◆ The data:

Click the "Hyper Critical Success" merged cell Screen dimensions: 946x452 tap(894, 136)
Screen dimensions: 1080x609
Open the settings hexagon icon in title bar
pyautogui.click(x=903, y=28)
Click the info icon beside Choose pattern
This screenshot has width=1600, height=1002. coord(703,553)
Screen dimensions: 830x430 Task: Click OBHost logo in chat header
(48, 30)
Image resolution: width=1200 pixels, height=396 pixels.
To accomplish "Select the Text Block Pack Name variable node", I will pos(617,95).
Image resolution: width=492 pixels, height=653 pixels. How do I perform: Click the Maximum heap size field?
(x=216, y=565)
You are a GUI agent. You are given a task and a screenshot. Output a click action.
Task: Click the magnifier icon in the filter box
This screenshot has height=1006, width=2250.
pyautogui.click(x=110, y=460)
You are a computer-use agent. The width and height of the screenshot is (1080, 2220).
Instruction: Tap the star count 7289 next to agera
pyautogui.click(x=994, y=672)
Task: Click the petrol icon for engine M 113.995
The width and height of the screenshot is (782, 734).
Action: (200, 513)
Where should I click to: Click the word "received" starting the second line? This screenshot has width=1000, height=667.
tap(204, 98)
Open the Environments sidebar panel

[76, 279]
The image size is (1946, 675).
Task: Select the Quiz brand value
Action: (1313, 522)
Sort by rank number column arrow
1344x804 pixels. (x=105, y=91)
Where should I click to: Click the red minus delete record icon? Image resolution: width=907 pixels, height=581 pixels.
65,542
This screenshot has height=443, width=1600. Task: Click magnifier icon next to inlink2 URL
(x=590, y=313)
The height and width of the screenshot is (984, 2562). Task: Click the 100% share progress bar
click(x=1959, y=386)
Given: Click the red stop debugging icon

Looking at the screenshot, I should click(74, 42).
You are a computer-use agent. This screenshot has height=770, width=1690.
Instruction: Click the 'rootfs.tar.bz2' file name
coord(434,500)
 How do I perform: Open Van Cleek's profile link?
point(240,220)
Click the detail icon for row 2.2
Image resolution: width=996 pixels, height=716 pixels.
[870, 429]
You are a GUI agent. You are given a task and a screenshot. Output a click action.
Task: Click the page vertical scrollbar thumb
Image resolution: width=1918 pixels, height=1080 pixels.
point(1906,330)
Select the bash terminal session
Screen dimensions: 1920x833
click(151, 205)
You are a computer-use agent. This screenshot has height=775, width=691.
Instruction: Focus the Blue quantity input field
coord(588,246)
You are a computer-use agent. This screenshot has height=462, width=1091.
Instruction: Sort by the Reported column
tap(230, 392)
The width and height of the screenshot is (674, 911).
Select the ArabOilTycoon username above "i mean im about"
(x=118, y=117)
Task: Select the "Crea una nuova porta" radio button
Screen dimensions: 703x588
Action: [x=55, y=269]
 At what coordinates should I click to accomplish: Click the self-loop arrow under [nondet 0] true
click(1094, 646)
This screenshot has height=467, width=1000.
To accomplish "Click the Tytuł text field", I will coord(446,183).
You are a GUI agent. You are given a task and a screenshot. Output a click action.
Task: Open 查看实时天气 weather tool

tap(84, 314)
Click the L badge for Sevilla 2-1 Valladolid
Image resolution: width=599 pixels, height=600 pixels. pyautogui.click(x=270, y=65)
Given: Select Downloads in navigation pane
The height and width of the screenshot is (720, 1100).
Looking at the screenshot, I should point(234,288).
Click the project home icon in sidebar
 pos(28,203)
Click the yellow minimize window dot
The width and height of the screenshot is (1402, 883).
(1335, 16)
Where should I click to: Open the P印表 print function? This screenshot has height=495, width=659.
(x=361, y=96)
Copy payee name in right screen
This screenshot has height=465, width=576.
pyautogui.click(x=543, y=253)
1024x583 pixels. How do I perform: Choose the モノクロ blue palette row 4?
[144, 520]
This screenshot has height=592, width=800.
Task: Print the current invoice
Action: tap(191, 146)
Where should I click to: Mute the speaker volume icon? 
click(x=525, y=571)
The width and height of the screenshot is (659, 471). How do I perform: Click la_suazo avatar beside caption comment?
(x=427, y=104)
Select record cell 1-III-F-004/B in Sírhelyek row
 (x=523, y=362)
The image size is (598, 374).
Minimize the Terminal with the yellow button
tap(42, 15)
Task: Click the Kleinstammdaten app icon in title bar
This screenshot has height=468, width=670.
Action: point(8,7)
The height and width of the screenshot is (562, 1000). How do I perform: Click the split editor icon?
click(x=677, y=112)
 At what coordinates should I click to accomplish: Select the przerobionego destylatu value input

◆ Problem requirements: In the records above, return only the line that contains "The width and height of the screenshot is (659, 471)." and every line after it through the last, exactly as they appear.

◆ Written solution:
The width and height of the screenshot is (659, 471). How do I perform: Click la_suazo avatar beside caption comment?
(x=427, y=104)
Select record cell 1-III-F-004/B in Sírhelyek row
 (x=523, y=362)
The image size is (598, 374).
Minimize the Terminal with the yellow button
tap(42, 15)
Task: Click the Kleinstammdaten app icon in title bar
This screenshot has height=468, width=670.
Action: point(8,7)
The height and width of the screenshot is (562, 1000). How do I perform: Click the split editor icon?
click(x=677, y=112)
 At what coordinates should I click to accomplish: Select the przerobionego destylatu value input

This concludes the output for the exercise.